Let $X_1, \ldots, X_{n_X}$ and $Y_1, \ldots, Y_{n_Y}$ be $n_x$ and $n_Y$ iid observations from two independent Bernoulli populations with probabilities of success $p_X$ and $p_Y$. Define the statistics $T_X = \sum_{i=1}^{n_X}X_i$ and $T_Y = \sum_{i=1}^{n_Y}Y_i$. I am testing the hypothesis:
$$ H_0 : p_X = p_Y \ \ \ \text{and} \ \ \ H_1 : p_X \neq p_Y $$
Consider the test statistic:
$$ T = \dfrac{\hat{p}_X-\hat{p}_Y}{\sqrt{\hat{p}(1-\hat{p})\left(\frac{1}{n_X}+\frac{1}{n_Y}\right)}} $$
where $\hat{p}_X = \frac{T_X}{n_X}$ and $\hat{p}_Y = \frac{T_Y}{n_Y}$, and $\hat{p} = \frac{T_X+T_Y}{n_X+n_Y}$.

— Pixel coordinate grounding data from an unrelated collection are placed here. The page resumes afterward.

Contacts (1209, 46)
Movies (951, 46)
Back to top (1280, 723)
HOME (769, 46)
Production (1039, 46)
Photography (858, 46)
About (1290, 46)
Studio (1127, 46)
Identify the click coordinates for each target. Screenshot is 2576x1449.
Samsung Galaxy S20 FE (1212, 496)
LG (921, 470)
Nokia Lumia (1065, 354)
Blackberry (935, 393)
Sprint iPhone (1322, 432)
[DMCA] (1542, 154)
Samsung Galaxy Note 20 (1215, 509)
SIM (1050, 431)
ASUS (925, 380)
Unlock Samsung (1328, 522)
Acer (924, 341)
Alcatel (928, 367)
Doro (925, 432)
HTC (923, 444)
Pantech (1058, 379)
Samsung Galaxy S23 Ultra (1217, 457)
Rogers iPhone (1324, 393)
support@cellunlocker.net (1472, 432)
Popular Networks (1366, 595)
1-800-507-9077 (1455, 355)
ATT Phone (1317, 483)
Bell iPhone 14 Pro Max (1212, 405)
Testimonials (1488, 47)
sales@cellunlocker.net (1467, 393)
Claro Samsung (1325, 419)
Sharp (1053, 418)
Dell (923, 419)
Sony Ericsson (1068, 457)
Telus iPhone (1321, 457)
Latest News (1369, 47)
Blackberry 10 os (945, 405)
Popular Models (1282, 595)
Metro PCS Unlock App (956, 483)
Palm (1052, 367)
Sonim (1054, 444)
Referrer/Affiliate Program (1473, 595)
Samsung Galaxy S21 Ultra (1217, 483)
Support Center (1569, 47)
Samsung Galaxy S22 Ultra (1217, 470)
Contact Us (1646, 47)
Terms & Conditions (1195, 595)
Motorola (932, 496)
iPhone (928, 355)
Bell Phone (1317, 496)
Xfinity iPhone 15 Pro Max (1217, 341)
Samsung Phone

I would like to derive the asymptotic distribution of $T$ under $H_0$ as both $n_X$ and $n_Y$ go to infinity that is that under the null: $$ T = \dfrac{\hat{p}_X-\hat{p}_Y}{\sqrt{\hat{p}(1-\hat{p})\left(\frac{1}{n_X}+\frac{1}{n_Y}\right)}} \to_D N(0,1) $$
Now this question has been asked before see: How to derive the asymptotic distribution of the test statistic of a large sample test for equality of two binomial populations?
However the answer given there is wrong because it gives a justification based on the continuous mapping theorem. The continuous mapping theorem says that for random variables $X_n$ and $X$ such that $X_n$ converges in distribution to $X$ and if $g$ is a continuous function, then $g(X_n)$ converges in distribution to $g(X)$. However $g$ cannot be a function of $n$.
The function $\varphi$ used in the answer is itself dependent on $n_X$ and $n_Y$ and so the continuous mapping theorem doesn't apply.
In which case how do you find the asymptotic distribution?